By 1969, Kristofferson was an in-demand tunesmith with several songs recorded by other artists and was also recording his own albums for Monument Records. On September 25th, 1970, Janis Joplin recorded “Me and Bobby McGee,” which would top the pop chart shortly after Joplin’s death just over a week later. Six days before Joplin recorded “Me and Bobby McGee,” Ray Price’s version of “For the Good Times” was sitting at Number One on the country chart. Penned by Kristofferson in 1968 on his way from Nashville to the Gulf of Mexico, the song chronicled a true-life breakup he had recently experienced. “I felt more like he had made it a hit than the song had,” Kristofferson told CMT of Price in 2007. “[He] was one of the most respected singers among the serious musicians and serious songwriters in town.”
Although Columbia Records had first released the single’s other side, “Grazin’ in Greener Pastures,” to country radio, Price asserted that “For the Good Times” had greater hit potential. First recorded by Bill Nash in 1968, once singer Wayne Newton cut the song, the label began promoting the b-side.
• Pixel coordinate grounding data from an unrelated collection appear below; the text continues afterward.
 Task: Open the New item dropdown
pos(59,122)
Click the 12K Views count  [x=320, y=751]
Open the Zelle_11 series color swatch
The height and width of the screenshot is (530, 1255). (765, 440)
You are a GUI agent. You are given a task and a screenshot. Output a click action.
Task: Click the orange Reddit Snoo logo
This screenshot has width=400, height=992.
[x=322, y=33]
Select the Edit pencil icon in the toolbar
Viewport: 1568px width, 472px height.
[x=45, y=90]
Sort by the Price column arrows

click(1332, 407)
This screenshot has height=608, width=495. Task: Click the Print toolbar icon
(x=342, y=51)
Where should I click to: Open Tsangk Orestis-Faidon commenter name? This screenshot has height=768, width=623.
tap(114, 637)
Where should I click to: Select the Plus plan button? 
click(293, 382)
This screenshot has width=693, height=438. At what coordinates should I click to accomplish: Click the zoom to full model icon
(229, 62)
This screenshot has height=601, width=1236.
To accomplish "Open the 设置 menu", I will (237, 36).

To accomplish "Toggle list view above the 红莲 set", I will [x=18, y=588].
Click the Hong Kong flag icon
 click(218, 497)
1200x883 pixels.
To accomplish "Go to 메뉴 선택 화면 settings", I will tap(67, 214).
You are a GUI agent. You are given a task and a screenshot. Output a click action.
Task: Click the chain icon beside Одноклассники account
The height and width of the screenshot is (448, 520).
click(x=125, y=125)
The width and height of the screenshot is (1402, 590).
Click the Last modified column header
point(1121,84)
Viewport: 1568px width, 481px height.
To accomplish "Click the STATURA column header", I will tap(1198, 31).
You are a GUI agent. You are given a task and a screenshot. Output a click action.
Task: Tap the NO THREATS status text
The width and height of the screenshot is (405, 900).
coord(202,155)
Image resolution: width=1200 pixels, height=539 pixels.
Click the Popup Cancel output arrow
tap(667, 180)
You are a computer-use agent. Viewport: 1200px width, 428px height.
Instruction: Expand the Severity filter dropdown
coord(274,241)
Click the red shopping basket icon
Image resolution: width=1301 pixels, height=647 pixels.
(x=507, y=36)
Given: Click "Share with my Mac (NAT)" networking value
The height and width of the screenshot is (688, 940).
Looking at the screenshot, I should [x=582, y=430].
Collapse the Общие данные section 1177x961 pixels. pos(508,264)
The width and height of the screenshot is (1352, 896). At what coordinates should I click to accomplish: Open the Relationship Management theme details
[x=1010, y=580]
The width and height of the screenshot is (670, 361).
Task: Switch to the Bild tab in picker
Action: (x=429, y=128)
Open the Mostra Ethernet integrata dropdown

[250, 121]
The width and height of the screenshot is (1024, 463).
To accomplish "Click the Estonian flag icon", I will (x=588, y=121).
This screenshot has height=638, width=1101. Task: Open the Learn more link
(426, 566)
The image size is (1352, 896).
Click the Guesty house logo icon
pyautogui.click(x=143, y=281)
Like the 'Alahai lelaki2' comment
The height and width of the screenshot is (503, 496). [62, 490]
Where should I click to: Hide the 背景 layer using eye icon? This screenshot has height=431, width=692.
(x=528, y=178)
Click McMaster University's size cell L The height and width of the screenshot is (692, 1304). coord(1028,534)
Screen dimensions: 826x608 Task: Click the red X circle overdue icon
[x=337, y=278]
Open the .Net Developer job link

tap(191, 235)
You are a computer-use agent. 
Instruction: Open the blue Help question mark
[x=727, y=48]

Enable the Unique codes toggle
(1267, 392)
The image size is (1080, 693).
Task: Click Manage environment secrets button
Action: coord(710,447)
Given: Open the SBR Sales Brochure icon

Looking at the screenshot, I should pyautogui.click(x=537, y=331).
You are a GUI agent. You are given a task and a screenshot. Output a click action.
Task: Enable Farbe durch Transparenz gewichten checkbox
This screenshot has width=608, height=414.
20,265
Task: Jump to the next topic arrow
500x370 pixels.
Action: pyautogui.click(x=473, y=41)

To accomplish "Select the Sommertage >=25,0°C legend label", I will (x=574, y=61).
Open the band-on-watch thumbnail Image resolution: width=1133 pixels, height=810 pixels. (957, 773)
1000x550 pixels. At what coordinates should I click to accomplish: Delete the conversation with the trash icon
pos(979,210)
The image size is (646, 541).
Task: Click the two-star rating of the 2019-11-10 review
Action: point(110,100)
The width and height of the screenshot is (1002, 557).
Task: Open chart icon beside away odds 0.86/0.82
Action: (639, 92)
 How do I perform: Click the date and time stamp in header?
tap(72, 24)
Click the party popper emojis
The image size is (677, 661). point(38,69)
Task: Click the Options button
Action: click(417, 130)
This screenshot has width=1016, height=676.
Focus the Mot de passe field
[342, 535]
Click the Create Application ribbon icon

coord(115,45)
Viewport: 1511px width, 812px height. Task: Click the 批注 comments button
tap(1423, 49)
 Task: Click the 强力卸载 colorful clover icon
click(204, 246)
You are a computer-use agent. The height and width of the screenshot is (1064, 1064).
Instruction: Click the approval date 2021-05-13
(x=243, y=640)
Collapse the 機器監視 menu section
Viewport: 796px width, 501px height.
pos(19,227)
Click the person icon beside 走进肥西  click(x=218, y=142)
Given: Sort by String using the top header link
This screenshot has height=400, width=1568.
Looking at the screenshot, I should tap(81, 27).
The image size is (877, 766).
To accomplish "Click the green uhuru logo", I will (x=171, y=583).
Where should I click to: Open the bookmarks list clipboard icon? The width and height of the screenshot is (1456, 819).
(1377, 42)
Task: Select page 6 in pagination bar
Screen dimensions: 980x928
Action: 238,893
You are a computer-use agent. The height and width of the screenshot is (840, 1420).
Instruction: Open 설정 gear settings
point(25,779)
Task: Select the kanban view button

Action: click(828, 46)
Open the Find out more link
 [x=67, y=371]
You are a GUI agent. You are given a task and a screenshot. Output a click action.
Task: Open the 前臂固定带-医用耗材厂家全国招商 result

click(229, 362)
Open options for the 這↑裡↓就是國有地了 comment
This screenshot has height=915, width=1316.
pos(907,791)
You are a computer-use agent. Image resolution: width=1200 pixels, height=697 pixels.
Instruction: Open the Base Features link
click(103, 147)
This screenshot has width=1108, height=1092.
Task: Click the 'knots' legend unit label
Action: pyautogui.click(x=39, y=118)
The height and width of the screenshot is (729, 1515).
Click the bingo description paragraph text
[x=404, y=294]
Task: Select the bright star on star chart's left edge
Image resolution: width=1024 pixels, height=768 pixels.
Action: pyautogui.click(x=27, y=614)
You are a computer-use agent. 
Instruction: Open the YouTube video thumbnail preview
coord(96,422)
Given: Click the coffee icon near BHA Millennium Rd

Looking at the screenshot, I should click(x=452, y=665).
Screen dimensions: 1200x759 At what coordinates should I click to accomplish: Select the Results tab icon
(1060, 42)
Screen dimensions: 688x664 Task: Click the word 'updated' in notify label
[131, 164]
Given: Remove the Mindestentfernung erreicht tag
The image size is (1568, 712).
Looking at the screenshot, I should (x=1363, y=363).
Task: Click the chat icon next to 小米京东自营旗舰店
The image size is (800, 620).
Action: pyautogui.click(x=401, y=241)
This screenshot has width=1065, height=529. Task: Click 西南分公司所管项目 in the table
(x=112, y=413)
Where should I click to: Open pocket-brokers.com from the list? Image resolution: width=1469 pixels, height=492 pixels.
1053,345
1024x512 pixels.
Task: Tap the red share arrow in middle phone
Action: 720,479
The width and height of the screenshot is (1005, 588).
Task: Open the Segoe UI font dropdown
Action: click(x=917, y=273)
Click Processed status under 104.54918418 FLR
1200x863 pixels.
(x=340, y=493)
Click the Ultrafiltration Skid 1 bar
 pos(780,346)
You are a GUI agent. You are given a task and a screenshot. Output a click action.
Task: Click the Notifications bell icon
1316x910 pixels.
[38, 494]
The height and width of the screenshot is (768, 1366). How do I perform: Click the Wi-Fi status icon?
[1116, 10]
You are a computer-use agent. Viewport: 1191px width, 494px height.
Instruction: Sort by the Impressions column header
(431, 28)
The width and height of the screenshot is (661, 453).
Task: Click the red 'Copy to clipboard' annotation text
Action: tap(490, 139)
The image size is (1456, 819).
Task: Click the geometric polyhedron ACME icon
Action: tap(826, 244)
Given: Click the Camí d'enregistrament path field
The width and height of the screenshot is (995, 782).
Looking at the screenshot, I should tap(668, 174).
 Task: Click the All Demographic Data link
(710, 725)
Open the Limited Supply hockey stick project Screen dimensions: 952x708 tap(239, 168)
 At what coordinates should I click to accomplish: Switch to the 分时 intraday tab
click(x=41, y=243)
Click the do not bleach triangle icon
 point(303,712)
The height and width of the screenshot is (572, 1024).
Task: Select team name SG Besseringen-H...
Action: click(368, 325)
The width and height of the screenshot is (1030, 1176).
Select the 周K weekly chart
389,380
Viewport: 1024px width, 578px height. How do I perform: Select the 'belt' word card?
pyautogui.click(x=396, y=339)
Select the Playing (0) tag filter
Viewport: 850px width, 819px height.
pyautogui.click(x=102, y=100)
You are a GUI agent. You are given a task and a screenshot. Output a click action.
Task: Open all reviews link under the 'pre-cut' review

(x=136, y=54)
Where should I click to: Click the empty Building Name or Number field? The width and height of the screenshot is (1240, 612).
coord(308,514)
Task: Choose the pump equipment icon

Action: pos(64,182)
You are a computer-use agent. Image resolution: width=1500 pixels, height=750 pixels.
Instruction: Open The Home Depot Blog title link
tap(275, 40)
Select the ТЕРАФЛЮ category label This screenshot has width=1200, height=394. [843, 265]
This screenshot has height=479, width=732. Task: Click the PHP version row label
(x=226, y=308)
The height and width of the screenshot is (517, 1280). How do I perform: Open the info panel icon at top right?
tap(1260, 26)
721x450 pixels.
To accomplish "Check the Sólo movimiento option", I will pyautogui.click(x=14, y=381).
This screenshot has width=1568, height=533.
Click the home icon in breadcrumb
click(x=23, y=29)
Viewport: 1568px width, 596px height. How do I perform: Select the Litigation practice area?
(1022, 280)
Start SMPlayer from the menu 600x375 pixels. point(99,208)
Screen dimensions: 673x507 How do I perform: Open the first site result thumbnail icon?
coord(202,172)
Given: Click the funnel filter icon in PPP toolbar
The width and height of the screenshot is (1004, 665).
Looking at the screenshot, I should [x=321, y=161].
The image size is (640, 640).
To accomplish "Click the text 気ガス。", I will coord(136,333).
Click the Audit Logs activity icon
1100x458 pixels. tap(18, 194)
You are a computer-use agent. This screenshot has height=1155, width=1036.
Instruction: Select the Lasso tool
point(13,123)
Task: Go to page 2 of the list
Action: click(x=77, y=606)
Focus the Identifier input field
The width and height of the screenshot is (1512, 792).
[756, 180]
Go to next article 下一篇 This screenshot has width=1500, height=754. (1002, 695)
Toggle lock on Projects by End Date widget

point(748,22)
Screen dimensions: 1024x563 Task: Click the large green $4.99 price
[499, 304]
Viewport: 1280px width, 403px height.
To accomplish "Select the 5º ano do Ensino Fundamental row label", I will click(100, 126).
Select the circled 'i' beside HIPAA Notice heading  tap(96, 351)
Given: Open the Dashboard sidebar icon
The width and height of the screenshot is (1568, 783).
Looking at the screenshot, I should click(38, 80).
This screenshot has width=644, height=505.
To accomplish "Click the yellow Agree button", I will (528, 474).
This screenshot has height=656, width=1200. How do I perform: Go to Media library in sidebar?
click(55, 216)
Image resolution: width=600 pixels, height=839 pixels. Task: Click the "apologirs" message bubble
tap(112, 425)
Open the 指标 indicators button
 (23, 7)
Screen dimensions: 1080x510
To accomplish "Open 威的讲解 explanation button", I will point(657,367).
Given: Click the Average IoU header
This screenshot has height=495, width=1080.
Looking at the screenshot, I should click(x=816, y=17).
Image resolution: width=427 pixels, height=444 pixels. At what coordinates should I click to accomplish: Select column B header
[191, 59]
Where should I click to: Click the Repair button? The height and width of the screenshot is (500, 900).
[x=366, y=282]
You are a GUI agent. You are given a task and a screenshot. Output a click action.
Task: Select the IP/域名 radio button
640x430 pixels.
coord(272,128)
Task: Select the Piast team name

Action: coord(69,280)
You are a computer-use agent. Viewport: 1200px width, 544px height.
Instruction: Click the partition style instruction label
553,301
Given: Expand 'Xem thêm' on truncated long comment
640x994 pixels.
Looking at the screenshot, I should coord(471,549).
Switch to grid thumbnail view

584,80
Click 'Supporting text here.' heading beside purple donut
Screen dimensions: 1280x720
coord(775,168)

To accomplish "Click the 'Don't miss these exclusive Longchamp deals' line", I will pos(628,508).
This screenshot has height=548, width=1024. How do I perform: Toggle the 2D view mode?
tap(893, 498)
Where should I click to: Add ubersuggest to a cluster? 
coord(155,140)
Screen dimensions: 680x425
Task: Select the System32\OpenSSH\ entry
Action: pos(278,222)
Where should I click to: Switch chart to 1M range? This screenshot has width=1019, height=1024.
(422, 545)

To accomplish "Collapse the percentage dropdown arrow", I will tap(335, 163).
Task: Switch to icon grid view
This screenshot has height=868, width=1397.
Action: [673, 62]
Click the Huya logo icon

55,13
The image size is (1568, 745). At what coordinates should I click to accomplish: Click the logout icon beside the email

Price’s mournful yet elegant and commanding version of “For the Good Times,” replete with the lush string arrangements that would become a hallmark of much of the singer’s work at the time, would go on to sell more than 11 million copies. The song also gave Price his sole Top 40 pop hit on the Billboard Hot 100, making the future Country Music Hall of Fame member one of the most successful one-hit wonders of all time.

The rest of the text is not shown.